> [Materials provided]
=-=-=-=-=
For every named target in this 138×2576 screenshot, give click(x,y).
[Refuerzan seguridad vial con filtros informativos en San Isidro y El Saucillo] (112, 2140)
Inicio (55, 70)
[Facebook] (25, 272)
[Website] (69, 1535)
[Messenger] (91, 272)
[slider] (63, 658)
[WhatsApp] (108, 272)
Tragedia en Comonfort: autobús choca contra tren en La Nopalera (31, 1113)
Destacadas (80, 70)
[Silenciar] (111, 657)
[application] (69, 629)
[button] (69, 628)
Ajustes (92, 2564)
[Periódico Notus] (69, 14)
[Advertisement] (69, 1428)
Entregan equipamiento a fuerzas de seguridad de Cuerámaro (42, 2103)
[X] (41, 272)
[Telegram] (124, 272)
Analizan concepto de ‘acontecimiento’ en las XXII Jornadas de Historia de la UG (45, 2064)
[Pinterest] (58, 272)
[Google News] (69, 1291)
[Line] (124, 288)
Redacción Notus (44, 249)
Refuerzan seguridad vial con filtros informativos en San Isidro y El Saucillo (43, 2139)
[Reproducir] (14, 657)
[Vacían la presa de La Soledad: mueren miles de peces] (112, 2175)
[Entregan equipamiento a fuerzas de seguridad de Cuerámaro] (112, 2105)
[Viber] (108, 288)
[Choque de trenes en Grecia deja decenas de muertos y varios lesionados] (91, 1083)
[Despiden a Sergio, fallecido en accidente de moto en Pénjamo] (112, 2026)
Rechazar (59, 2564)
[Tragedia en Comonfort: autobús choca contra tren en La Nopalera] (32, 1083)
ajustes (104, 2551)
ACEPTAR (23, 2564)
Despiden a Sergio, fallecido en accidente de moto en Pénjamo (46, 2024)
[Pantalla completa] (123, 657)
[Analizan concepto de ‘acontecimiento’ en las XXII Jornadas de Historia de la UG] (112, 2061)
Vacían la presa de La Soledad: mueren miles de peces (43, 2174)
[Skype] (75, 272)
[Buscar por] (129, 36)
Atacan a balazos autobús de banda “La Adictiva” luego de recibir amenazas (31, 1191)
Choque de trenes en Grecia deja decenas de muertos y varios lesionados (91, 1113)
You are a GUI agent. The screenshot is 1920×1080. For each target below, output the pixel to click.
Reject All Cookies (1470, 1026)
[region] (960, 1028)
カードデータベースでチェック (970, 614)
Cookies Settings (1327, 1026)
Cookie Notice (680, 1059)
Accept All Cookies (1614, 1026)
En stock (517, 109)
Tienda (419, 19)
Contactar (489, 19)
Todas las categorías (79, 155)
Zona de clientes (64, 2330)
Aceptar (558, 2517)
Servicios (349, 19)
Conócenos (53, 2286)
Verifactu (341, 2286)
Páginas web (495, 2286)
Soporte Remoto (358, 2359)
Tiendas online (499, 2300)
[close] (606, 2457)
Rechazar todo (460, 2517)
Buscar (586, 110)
=-=-=-=-=
> [Action item] An exact copy of the lines from the one with "lesionados (91, 1113)" through the final line of the entries is the whole answer.

> [Answer to the problem]
Choque de trenes en Grecia deja decenas de muertos y varios lesionados (91, 1113)
You are a GUI agent. The screenshot is 1920×1080. For each target below, output the pixel to click.
Reject All Cookies (1470, 1026)
[region] (960, 1028)
カードデータベースでチェック (970, 614)
Cookies Settings (1327, 1026)
Cookie Notice (680, 1059)
Accept All Cookies (1614, 1026)
En stock (517, 109)
Tienda (419, 19)
Contactar (489, 19)
Todas las categorías (79, 155)
Zona de clientes (64, 2330)
Aceptar (558, 2517)
Servicios (349, 19)
Conócenos (53, 2286)
Verifactu (341, 2286)
Páginas web (495, 2286)
Soporte Remoto (358, 2359)
Tiendas online (499, 2300)
[close] (606, 2457)
Rechazar todo (460, 2517)
Buscar (586, 110)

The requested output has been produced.